The Delaware Division of Forensic Science has taken possession of the remains, discovered at the former Minus Funeral Home on North Queen Street, and is working to make identifications and notify relatives, the agency and the Dover Police Department said in a statement.

Last week, the DFS responded to a request to check the former dilapidated funeral home in Dover after 38 containers of cremated remains were discovered inside. Thirty-three containers were marked and identified. They spanned a period from about 1970 to the 1990s and included the Jonestown remains. The DFS said its staff will work to identify the current unidentified remains and will in turn notify family or arrange for final disposition.

On Wednesday, the DFS, along with the Dover and New Castle County police departments, also conducted an "exploratory excavation" on the former funeral home property.

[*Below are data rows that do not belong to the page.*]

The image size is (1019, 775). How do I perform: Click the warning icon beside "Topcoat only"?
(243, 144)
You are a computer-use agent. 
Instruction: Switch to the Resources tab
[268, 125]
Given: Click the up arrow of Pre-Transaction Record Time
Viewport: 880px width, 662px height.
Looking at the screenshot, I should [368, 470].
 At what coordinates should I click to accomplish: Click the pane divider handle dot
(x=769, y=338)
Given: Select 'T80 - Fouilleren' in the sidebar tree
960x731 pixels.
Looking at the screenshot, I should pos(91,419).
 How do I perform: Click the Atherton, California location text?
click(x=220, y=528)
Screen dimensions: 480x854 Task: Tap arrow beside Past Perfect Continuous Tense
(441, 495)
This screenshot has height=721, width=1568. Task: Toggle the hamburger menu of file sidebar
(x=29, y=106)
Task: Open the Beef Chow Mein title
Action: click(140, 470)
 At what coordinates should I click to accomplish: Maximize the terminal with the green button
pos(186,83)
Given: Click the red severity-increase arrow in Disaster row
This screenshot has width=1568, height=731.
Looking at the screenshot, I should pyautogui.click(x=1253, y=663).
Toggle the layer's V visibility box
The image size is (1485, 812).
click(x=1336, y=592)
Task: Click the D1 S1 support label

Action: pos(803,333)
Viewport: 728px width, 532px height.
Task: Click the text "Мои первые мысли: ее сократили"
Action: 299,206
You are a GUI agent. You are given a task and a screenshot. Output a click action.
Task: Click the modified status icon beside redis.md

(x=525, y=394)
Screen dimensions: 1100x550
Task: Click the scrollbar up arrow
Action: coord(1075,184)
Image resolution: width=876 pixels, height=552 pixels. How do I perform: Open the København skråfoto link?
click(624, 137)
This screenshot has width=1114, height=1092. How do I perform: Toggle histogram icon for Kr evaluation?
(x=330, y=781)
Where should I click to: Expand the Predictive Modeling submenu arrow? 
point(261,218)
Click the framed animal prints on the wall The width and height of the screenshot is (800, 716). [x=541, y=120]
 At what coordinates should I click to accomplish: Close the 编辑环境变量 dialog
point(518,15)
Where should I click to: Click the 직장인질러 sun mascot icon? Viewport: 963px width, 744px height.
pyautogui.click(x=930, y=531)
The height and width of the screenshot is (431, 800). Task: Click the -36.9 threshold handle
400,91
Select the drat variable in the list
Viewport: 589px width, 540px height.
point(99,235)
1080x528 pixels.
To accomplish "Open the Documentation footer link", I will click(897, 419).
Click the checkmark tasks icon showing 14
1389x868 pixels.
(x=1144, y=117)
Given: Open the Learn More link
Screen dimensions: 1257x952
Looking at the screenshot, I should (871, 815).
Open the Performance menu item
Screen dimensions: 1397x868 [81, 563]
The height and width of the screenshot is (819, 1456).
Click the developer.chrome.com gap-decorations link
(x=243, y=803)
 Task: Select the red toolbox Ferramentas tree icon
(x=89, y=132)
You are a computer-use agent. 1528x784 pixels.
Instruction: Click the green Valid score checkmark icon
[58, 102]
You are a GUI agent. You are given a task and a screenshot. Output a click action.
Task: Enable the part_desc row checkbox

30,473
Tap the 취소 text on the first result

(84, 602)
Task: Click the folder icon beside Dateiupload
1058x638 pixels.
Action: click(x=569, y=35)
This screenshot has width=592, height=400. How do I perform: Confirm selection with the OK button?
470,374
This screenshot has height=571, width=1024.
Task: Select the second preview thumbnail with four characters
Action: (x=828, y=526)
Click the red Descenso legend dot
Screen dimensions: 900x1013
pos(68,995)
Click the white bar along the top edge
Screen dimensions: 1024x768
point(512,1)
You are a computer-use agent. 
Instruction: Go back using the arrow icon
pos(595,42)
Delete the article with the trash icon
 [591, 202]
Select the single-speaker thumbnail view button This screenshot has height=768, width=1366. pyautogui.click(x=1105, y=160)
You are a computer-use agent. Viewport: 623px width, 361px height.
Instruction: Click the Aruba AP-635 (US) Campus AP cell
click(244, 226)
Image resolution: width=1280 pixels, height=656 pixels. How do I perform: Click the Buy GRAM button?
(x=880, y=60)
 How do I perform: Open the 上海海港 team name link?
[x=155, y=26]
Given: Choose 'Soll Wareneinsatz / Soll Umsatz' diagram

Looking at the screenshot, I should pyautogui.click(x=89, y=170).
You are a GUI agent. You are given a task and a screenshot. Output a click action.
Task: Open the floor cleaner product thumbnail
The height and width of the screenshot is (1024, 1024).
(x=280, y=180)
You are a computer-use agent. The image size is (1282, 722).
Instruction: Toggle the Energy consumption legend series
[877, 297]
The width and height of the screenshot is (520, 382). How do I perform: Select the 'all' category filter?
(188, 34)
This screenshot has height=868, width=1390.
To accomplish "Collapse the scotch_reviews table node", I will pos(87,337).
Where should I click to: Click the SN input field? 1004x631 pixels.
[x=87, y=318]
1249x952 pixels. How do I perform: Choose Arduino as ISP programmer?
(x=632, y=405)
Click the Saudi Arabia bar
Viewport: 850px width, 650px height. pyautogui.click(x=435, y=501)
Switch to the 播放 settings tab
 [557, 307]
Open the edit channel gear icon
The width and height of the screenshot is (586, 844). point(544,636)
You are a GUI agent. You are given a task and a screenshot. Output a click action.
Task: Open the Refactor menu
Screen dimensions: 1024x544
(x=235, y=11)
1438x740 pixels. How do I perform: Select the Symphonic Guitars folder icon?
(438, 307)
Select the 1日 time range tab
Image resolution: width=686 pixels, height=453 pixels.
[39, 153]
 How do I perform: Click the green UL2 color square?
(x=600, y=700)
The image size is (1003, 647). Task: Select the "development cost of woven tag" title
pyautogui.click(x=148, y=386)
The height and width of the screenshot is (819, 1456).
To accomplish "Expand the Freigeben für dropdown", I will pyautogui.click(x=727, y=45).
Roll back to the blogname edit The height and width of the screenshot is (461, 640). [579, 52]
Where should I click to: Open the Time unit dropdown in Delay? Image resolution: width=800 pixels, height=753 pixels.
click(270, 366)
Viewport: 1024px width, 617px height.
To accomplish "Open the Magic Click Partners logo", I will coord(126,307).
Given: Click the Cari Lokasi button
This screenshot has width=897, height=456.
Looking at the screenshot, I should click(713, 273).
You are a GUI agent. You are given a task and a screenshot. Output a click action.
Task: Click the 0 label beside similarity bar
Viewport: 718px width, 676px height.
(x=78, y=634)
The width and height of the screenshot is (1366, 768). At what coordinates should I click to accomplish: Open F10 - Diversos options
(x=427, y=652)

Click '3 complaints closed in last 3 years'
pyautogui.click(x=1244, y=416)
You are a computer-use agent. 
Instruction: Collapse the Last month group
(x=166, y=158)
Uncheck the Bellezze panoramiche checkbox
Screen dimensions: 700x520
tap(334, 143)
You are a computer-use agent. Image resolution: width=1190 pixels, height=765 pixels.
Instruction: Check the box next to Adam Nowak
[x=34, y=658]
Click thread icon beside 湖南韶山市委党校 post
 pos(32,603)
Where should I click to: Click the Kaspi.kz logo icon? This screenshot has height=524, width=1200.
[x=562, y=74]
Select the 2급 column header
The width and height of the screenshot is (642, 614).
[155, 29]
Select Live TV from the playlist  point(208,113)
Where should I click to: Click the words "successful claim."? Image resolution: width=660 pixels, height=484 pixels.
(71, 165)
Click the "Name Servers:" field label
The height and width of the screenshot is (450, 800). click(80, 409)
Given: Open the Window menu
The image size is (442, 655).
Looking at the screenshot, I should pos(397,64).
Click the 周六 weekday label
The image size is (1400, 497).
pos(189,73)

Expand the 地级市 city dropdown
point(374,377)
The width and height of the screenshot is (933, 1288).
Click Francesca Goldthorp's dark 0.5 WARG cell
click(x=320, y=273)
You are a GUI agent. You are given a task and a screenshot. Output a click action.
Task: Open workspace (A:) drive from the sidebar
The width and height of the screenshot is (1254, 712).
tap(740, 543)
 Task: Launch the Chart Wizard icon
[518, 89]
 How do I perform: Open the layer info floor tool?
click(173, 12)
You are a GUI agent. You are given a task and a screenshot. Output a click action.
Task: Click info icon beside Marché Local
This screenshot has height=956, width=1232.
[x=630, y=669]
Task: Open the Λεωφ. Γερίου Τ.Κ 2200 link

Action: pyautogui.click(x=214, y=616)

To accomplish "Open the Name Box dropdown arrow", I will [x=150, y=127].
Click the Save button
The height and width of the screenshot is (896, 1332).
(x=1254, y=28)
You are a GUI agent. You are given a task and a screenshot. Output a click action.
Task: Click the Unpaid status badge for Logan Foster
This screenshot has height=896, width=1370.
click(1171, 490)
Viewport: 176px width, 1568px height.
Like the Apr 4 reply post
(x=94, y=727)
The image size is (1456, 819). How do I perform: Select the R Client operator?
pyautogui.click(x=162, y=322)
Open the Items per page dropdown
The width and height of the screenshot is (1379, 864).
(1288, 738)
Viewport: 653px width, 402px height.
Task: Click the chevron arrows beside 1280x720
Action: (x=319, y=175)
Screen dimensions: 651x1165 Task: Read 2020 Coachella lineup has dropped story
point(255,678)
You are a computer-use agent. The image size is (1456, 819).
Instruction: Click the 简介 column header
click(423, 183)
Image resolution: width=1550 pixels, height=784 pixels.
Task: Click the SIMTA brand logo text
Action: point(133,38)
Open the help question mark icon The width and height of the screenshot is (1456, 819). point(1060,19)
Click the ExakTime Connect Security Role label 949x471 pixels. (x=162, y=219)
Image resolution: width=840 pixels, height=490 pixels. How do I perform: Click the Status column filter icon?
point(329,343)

"They decided they would check the exterior of the building," said Cpl. Mark Hoffman, spokesman for the Dover Police Department. "During that time they noticed three depressions with disturbed soil. At that time the decision was made to and excavate those areas."

They discovered an arrowhead, two animal bones, oyster shells and charcoals.

William Crawford has lived across the street from the old funeral home for years. He watched Wednesday as the digging was happening.

"It's a mystery solved. Everybody was concerned," he said. "There were a lot of different concerns about what had actually taken place."

On Nov. 18, 1978, gunmen from the Peoples Temple cult ambushed and killed U.S. Rep. Leo Ryan of California, three newsmen and a defector from the group at a remote jungle airstrip as they visited on a fact-finding mission to investigate reports of abuses of members.
Cult leader Jim Jones then orchestrated a ritual of mass murder and suicide at the temple's nearby agricultural commune, ordering followers to drink cyanide-laced grape punch. Most of them complied, although survivors described some people being shot, injected with poison, or forced to drink the deadly beverage when they tried to resist.
After the deaths, bodies of 911 massacre victims were brought to Dover Air Force Base, home to the U.S. military's largest mortuary. Many of the bodies were decomposed and could not be identified. Several cemeteries refused to take them until the Evergreen Cemetery in Oakland, California, stepped forward in 1979 and accepted 409 bodies. The remaining victims were cremated or buried in family cemeteries.

WBOC spoke with officials at Air Force Mortuary Affairs Operations. They say they are looking into the situation. But finding information about something that happened so long ago is difficult.

Crawford was living in Dover in 1978. He remembers the time right after Jonestown.

"It was a sad occasion," said Crawford. "It was a lot of hustle and bustle, a lot of excitement, a lot of electricity in the air at the time and a lot of sadness, too, because so many souls were lost."

Police do not suspect foul play. DFS calls this a simple case of unclaimed remains.

Searchers also found several bronze grave site markers for deceased veterans who served in World War I through the Vietnam War during an initial check of the building. Officials said if family members can be located through the Veterans Administration, the markers will be given to them.
Jones ran the Peoples Temple in San Francisco in the early 1970s. He established a free health clinic and a drug rehabilitation program, eventually emerging as a political force. He became chairman of the San Francisco Housing Authority in 1976. But allegations of wrongdoing mounted, and Jones moved the settlement to Guyana, the only English-speaking country in South America. The cult leader believed he would be safe there from what he perceived as media and police persecution. Hundreds of followers moved to Jonestown, seeking socialism and racial harmony.